Good guess. I also have an obscure reference from about the same
period of
time that would support this assumption. In a news paper article about
Zep's gig in Helsinki back in February 1970, the writer mentions Jimmy's
bow-game and - as it was something completely unheard of at the time on
these distant shores - claims it to be a playback gimmick *as he saw a
tape recorded running on the stage during the solo*. Have to dig to my
archives and see if I can find that article to check the exact wording,
but basically that's what the journalist wrote.
Nech wrote:
I duuno Rise....
Jimmy was said to have used a echoplex unit, and in all my travels,
I never saw an echoplex that looked like an open reel to reel tape
recorder/player.
However, since I know you do some heavy, and I mean heavy, band
recording, you would know better than me. But I, IMO do not think
that's and echo unit.
I am not an expert on the vintage gear and yes, it is not an Echoplex,
but
I still vote for it being a delay unit. As for the reasoning, see first
what I wrote to TangerineMan a few lines earlier. Second, such
reel-to-reel things have been used for delay in live-setups. For example,
they are sometimes clearly visible in Deep Purple (and maybe Rainbow)
footage as part of Ritchie Blackmore's setup.
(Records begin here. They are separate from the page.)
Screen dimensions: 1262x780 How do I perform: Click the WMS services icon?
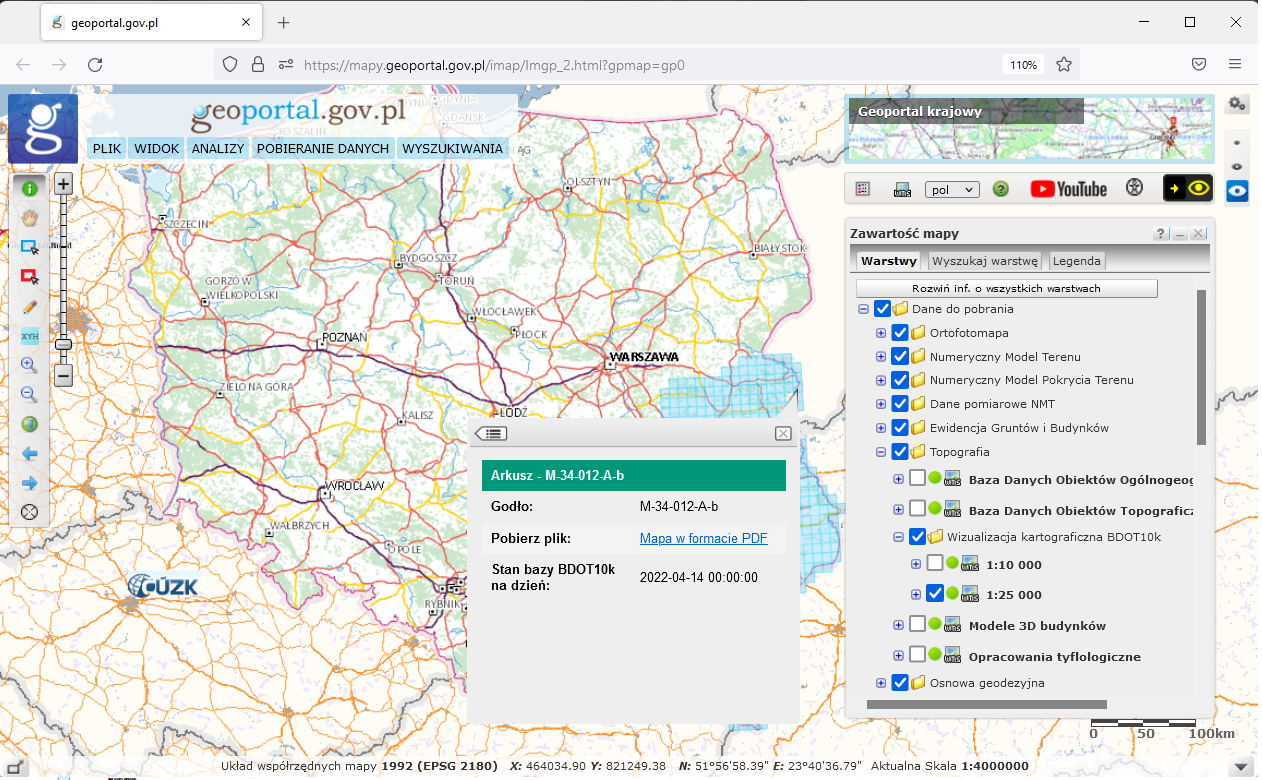click(x=902, y=189)

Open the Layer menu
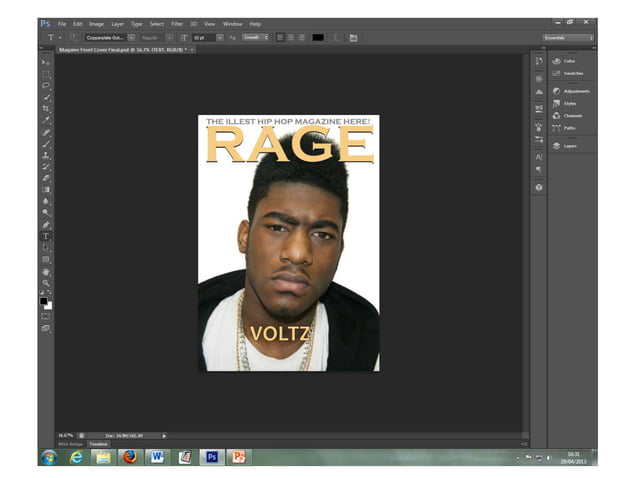click(118, 23)
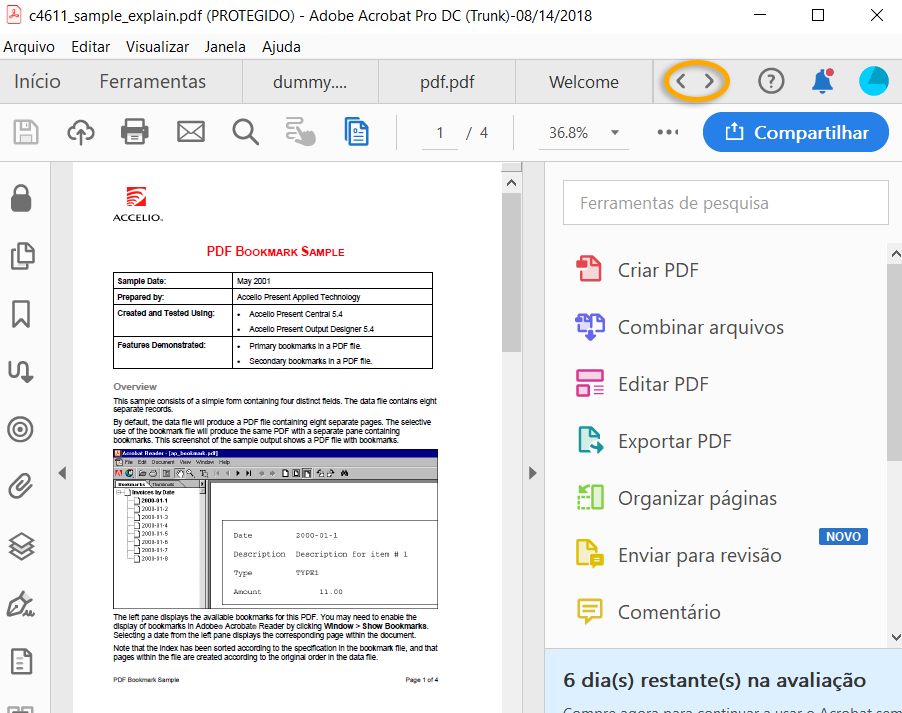902x713 pixels.
Task: Switch to the Welcome tab
Action: point(583,81)
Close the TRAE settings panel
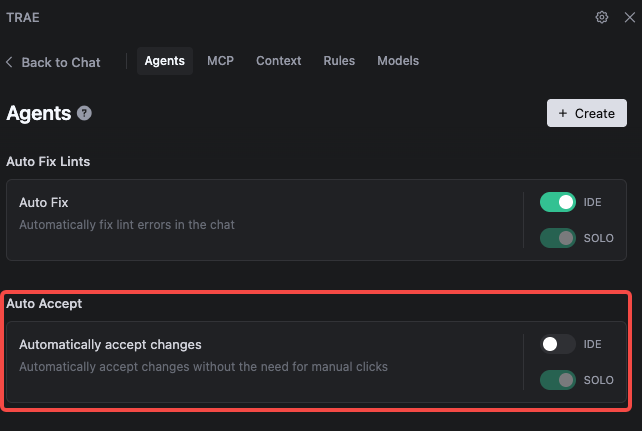The height and width of the screenshot is (431, 642). [x=627, y=17]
Also, for the FX use, positioning a reel-to-reel machine on stage would
make perfectly sense, but for recording a gig? From what I know about
stage setups and live recording, it would be the worst and last place to
position a recorder. Or does someone really think that the boys were
operating the recorder themselves with their professional tour crew just
looking over on the stage left? Or that it would be desirable for a
roadie
to popup on the stage in the middle of hot jam or solo to change the
reel?
If they were recording themselves, it would have been done off-stage as
there is no feasible live-recording method that would warrant positioning
the recorder in the middle of the backline chaos.